Typically, the agency that takes this type of action is called a gaming commission. Gaming commissioners are usually appointed by a state’s governor and confirmed by the state legislature. Gaming commission appointments should be part-time positions. Usually there are five members to such a body, but I have seen as few as three and as many as seven.

It also would be advisable to require a balance in selecting commissioners. Some states require a balance between political parties, thereby requiring a governor to appoint someone from an opposing party, which is a good way to provide checks and balances to the overall gaming regulatory framework. I have also seen jurisdictions that require balancing the commission with members from different regions of a state. It also may be wise to require that commissioners represent different professions (e.g., law, accounting, banking/finance, law enforcement).

As for the full-time staff, what is most often seen, and which has been shown to be quite workable and effective, is for there to be one full-time executive director with overall responsibility for the staff. Typically, this is a position hired by the part-time gaming commission. If that agency is balanced as referenced above, it provides another layer to de-politicize the position and achieve another check and balance.

The executive director then typically would have the authority to hire a deputy director, or deputy directors, to assist with the administrative function, as well as directors who would head the investigative, enforcement and audit functions of the agency.

Some state statutes provide that the state’s existing law enforcement department do the background investigations and/or serve in an enforcement role. Even if this is the case, however, in terms of the protocol for licensing/disciplinary settings, it works the same as if the function is served in house. That is to say, the agents do the investigation and write up a report that ultimately goes to the executive director, who then makes a recommendation to the gaming commission, which then makes the decision.

Another way to assure that there are adequate checks and balances is to have the role of legal counsel to the agency be served by the state’s attorney general’s office, as opposed to allowing the executive director to hire counsel directly. This means that the attorney general’s office selects the counsel, which provides another level of regulatory transparency and compliance.
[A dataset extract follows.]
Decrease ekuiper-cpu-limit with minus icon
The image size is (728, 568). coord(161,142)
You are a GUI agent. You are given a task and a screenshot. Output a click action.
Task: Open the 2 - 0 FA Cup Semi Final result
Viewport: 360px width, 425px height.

One issue that can get overlooked when gaming is legalized is providing for a gaming laboratory to check and verify that the software in the slot machines, gaming systems and other associated equipment works properly. One solution is for the agency to create its own gaming lab and perform this function in house. However, this has not worked very well for newer jurisdictions in that it has proved difficult to attract and retain qualified personnel.

As such, most of the newer jurisdictions have farmed out this function to third-party laboratories. The cost of this function is then passed along in total to the gaming licensees. In some instances, jurisdictions have required these labs to be licensed; in other instances, a confidential contract has sufficed. Some jurisdictions will designate a specific position to fulfill software administrative, monitoring, and compliance efforts, with that individual interfacing with the third-party lab(s).

Another reason for having the aforementioned checks and balances in a regulatory structure is that this type of structure is fairly standard for the industry. This provides comfort to other gaming regulators and to the industry as a whole that it would be acceptable for an established gaming company to do business in the new jurisdiction.

In addition, Nevada and Mississippi have what are called “foreign gaming” requirements, with “foreign” being defined as any jurisdiction other than their state. These requirements essentially require a Nevada or Mississippi licensee to conduct business in other gaming jurisdiction at the same level and with the same operating standard as Nevada or Mississippi. There are ongoing reporting and monitoring requirements in this regard.